Damini Ebunoluwa Ogulu, better known as Burna Boy has just won a Grammy in the Best Global Music Album category. The Nigerian artist is one of the Africa’s most successful artists. He hit the music scene in 2012, after releasing his debut album L.I.F.E. The singer spoke exclusively to BBC Africa about winning, his album “Twice as tall” and the importance of African voices being heard.
‘Burna Boy on winning a Grammy… “I felt very relieved because I deserved it?”
He realised in 2012 that his music touched a number of people “It’s bigger than me and that’s when it kind of hit me that this is not a hobby anymore, you used to do this on the streets and everyone would be going crazy, but now I don’t see anyone better than you so it’s like this is serious now.”
On The impact of winning a Grammy award for Burna and other African artists
“It just shows like you know anything is possible and whatever situation you may be in, and whatever environment you find yourself does not really determine your future and what you are going to do.
It doesn’t stop you from not just considering your dreams, you know.
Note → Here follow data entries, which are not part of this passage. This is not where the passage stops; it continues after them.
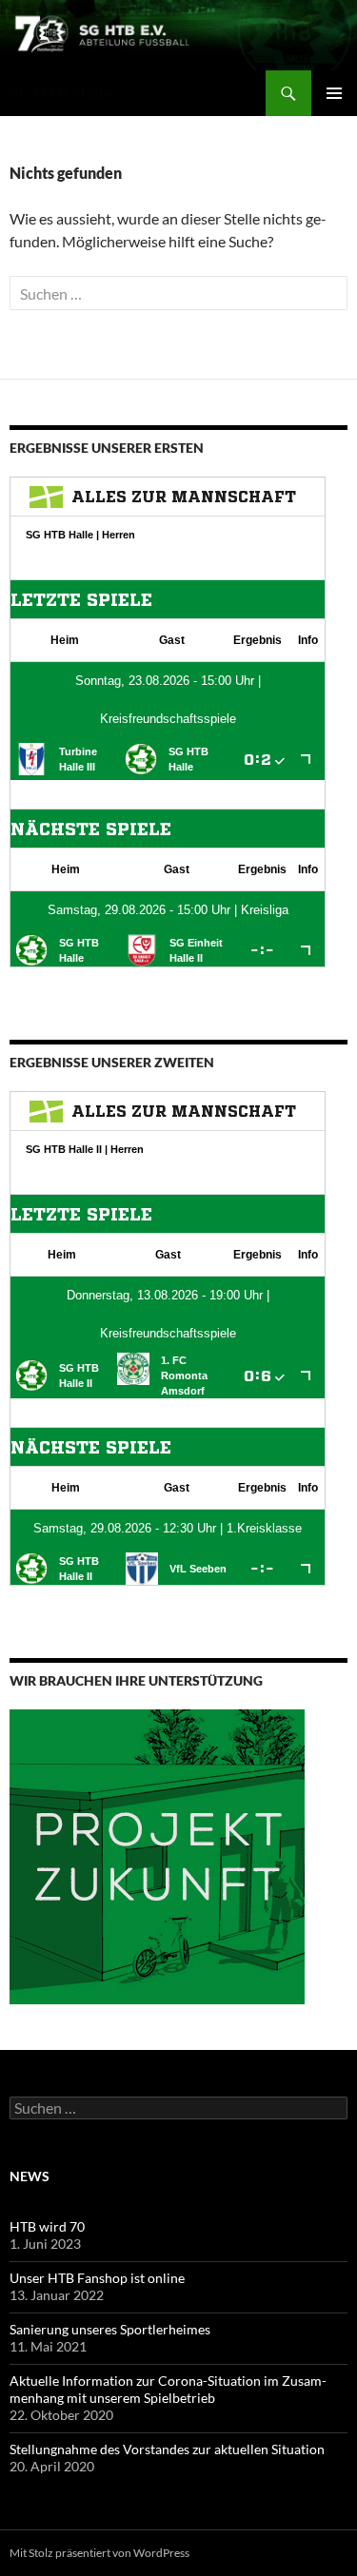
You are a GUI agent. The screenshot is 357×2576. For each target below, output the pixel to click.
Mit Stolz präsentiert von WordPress (99, 2553)
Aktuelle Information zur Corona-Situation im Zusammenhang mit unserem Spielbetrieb (168, 2389)
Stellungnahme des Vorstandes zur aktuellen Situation (167, 2449)
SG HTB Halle (61, 93)
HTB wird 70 (47, 2226)
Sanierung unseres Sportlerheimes (110, 2329)
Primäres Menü (334, 93)
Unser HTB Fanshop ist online (97, 2278)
Cause at the end of the day, we are in an environment that is very discouraging; you understand, an environment that doesn’t even believe in itself before they even think of believing in you.”
Why this album was important to Burna Boy
“It’s always important for me to make music and bodies of work as much as possible because for me that is what will be left behind when I’m not here. That’s going to be my footprints on the world. I believe at every step of my life to create a body of work that narrates and explains that time of my life.”
‘On why Africans should be telling their own stories’
Because our stories have always been twisted and told and most of the time our stories have been twisted into the western world and then white faces have been put on the real characters; do you understand?
Now is the time to overturn all that because finally we have a generation of Africans who is not going to stand for that. You understand?
So what better time to start to do, to change the narrative back into the truth.